— WHAT IS NEEDED —
Repeat exactly the lines below, from the line containing "Task: Open the Function menu" through the last line, both included. Leave out any pictures.
##### SOURCE MATERIAL
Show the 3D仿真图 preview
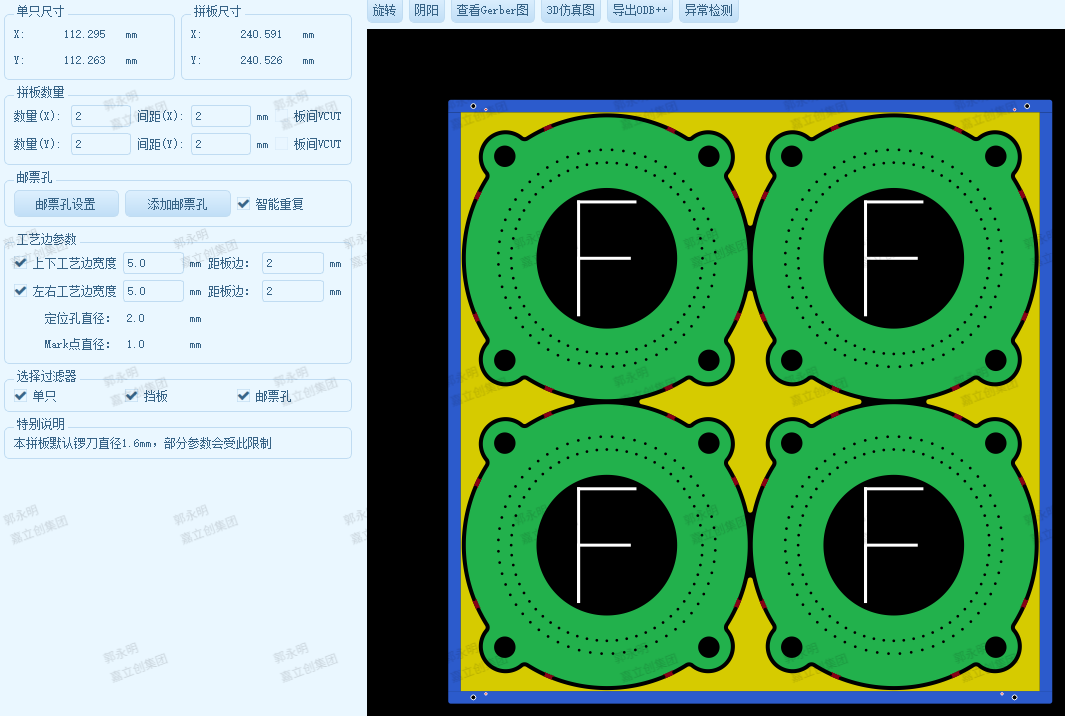click(x=571, y=11)
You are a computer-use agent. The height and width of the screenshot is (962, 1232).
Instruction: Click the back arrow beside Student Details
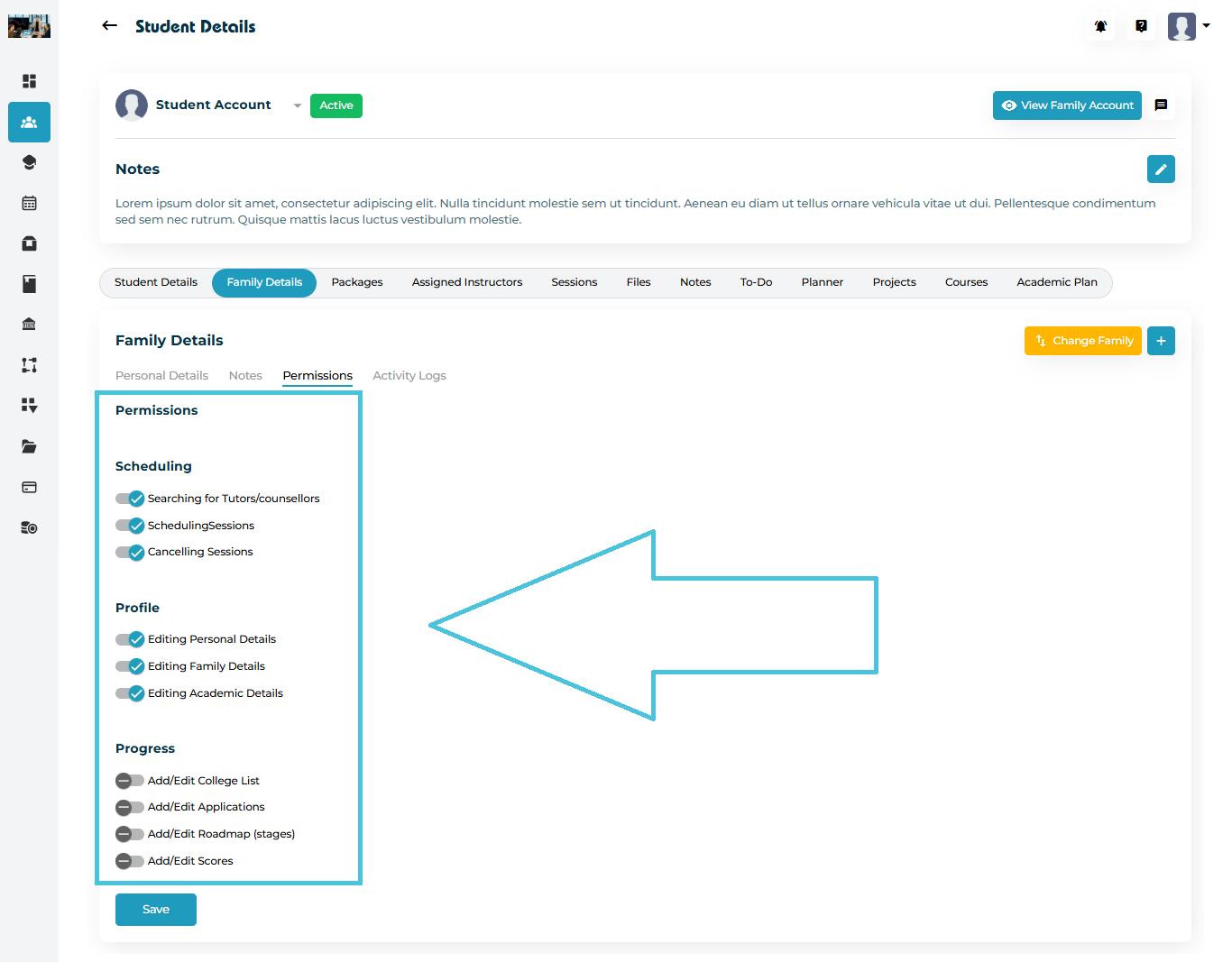tap(109, 26)
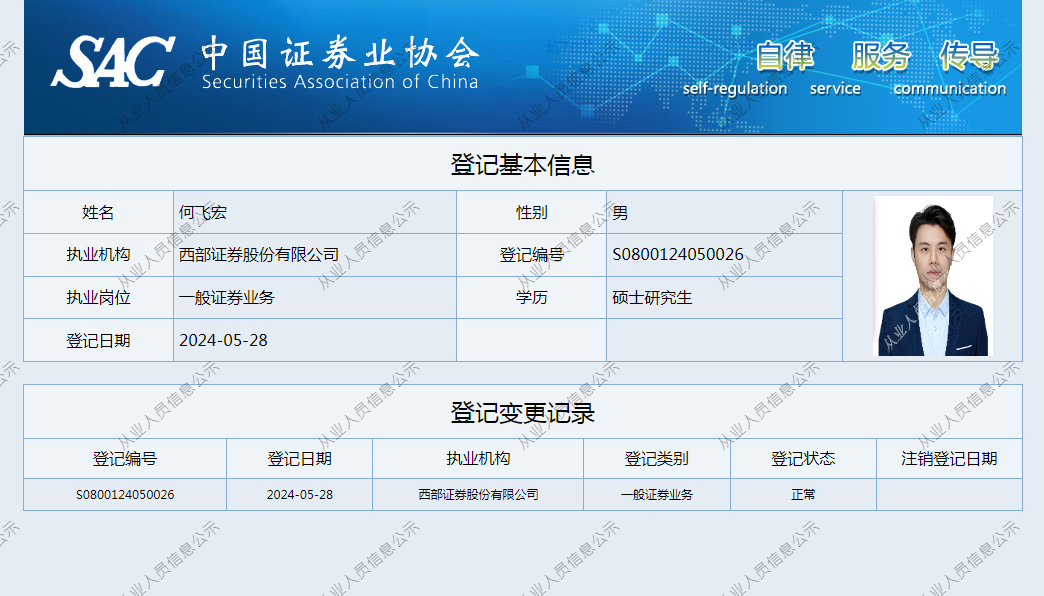Select the gender value 男
Screen dimensions: 1044x596
tap(620, 213)
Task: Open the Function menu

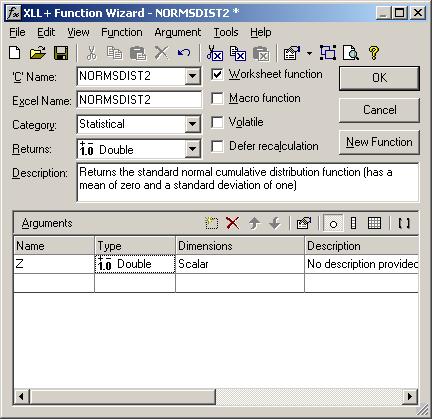Action: 122,32
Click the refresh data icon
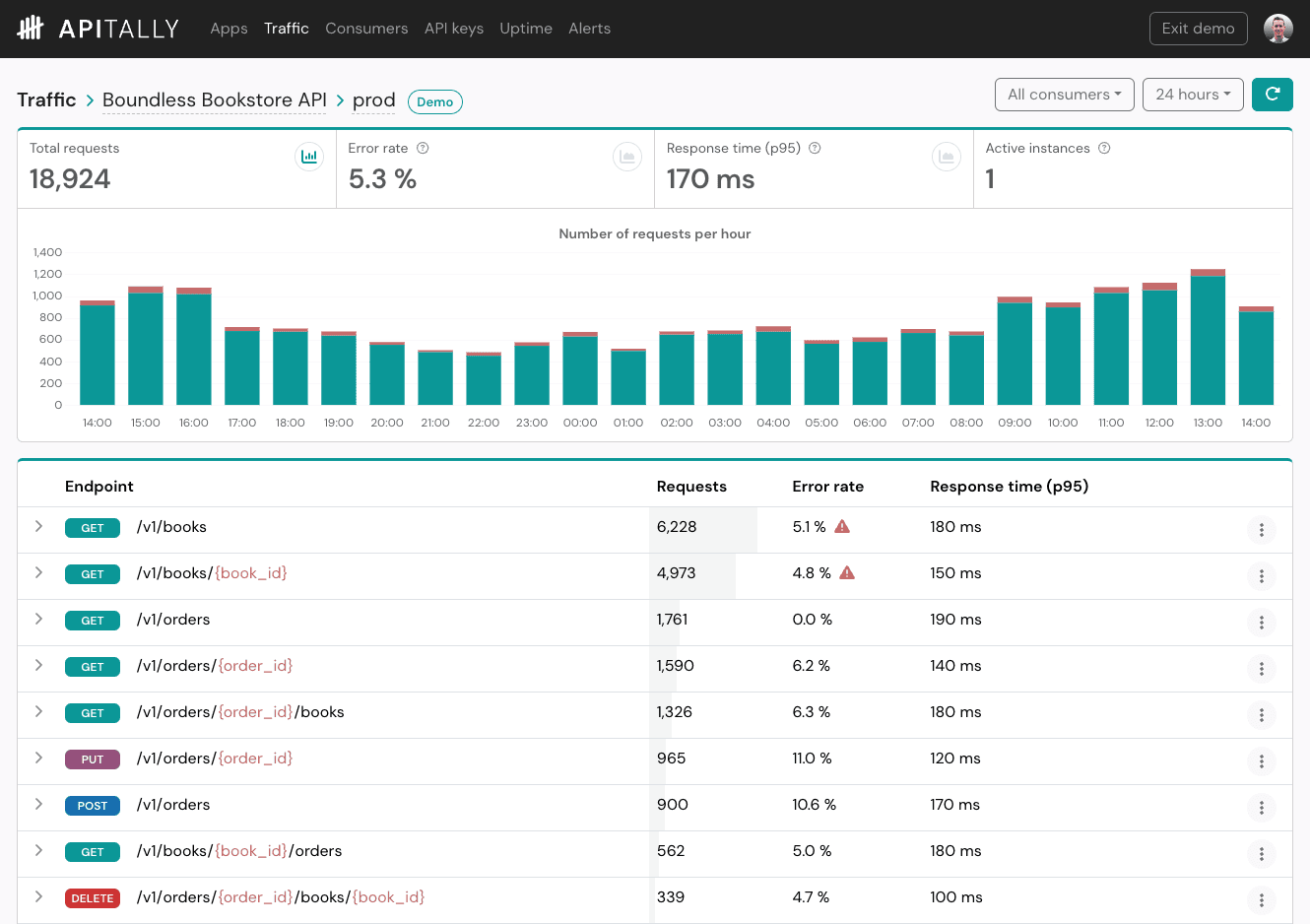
##########
— EXERCISE RESULT —
Task: Open the Function menu

Action: 122,32
Click the refresh data icon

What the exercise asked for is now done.